Material for this exercise below:
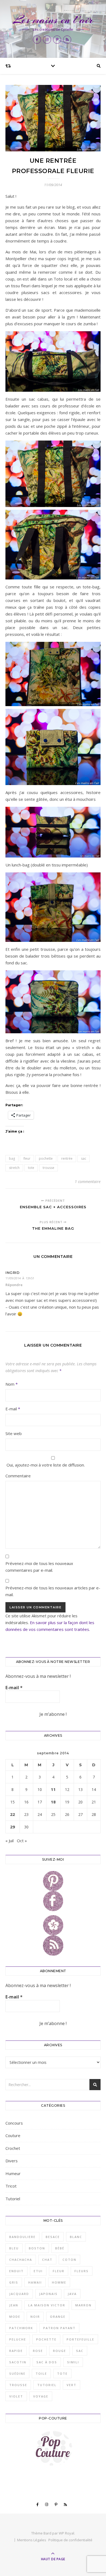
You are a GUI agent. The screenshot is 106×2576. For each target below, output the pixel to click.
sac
End of Material for this exercise.
Material for this exercise below:
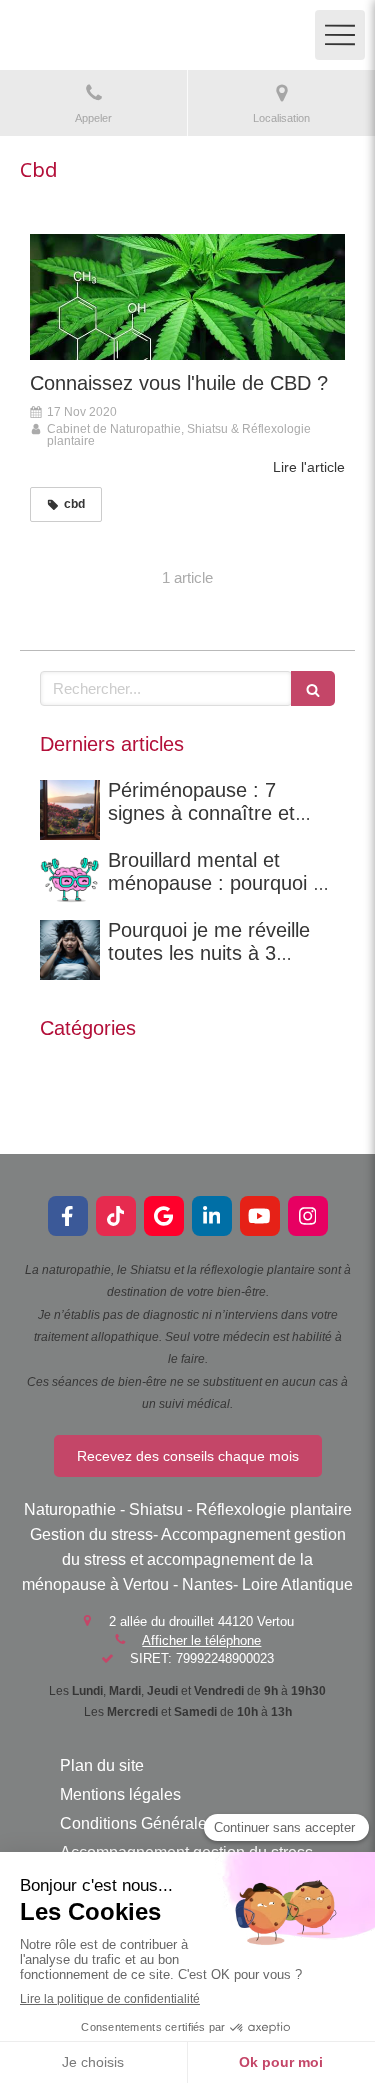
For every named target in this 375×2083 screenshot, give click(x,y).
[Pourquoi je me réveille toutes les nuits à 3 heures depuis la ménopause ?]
End of Material for this exercise.
Material for this exercise below:
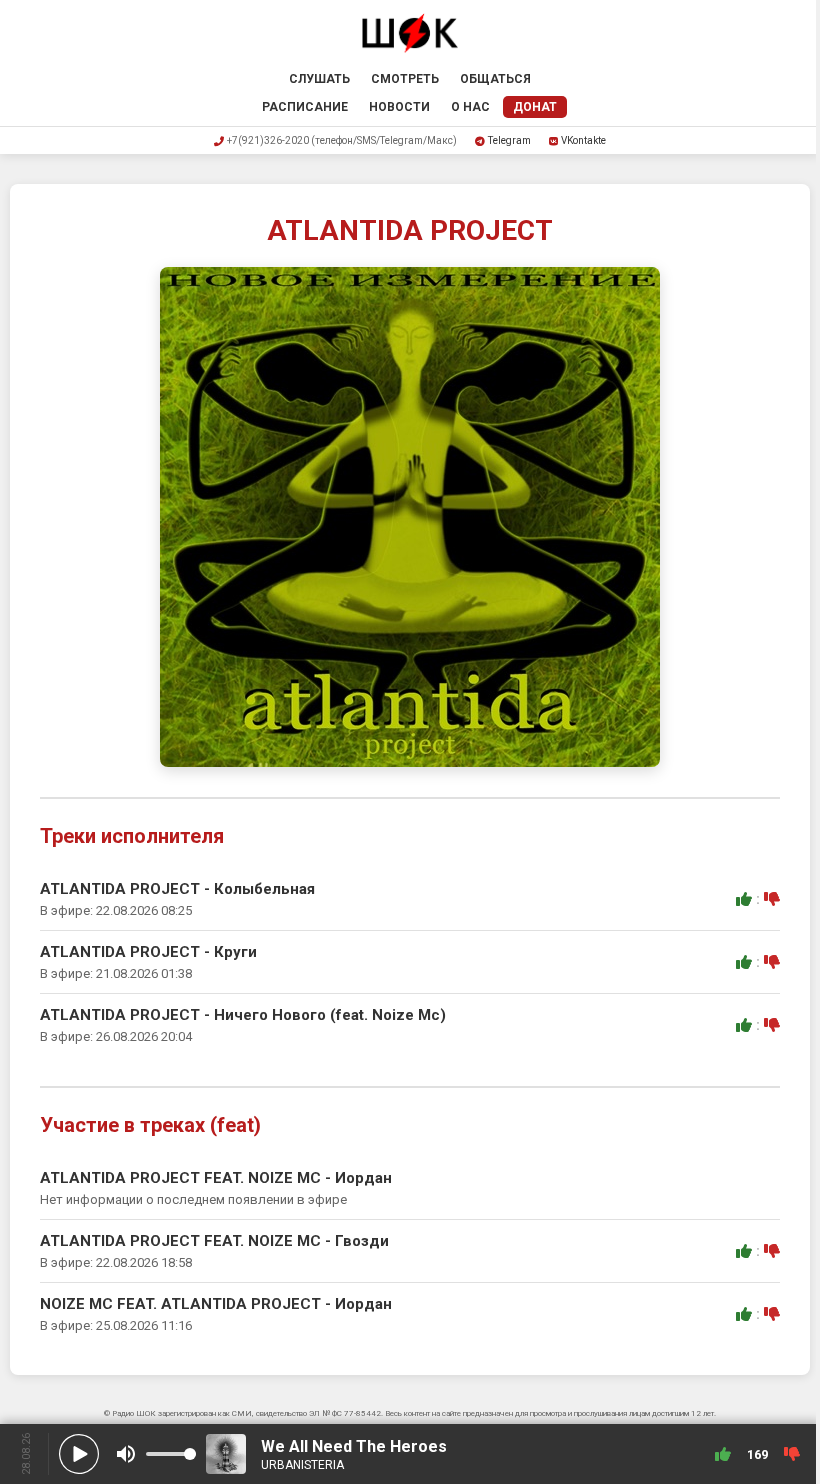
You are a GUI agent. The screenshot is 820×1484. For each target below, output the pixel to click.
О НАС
End of Material for this exercise.
■ Activity
Looking at the records above, return exactly the lines from the line with "For every named" to the line with "[Pourquoi je me", both ends included.

■ Answer to this task
For every named target in this 375×2083 screenshot, give click(x,y).
[Pourquoi je me réveille toutes les nuits à 3 heures depuis la ménopause ?]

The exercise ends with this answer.